The entries below contain a line with "The height and width of the screenshot is (510, 622)." and a line with "Task: Select the 1- TAMB input variable". Quote exactly those two lines and all lines between them.

+++ Dataset records +++

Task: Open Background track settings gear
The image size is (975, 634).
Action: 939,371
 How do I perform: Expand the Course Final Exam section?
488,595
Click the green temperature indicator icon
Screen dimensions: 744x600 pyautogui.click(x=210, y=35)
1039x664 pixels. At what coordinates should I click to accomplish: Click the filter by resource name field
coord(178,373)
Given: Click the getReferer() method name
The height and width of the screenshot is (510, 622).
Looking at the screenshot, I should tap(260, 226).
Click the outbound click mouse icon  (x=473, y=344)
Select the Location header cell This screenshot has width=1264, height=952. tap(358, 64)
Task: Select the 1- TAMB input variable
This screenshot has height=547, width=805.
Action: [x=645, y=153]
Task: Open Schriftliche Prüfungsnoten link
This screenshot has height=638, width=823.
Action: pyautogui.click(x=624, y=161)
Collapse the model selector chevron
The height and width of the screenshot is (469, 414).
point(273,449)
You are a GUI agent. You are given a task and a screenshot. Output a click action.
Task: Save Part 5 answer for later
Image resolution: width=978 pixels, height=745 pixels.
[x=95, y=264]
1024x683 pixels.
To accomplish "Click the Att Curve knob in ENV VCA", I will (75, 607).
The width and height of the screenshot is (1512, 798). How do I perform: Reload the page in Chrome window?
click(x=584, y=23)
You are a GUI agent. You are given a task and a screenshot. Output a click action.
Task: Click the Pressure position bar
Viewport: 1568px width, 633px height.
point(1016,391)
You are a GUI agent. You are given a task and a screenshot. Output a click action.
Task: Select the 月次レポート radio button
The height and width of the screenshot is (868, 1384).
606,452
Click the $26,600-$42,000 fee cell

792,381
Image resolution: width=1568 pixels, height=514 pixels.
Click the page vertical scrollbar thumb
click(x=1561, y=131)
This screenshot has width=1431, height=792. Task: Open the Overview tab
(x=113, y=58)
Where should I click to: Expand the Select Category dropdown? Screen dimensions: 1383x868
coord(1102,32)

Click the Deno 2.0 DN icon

+++

Task result:
The height and width of the screenshot is (510, 622).
Looking at the screenshot, I should tap(260, 226).
Click the outbound click mouse icon  (x=473, y=344)
Select the Location header cell This screenshot has width=1264, height=952. tap(358, 64)
Task: Select the 1- TAMB input variable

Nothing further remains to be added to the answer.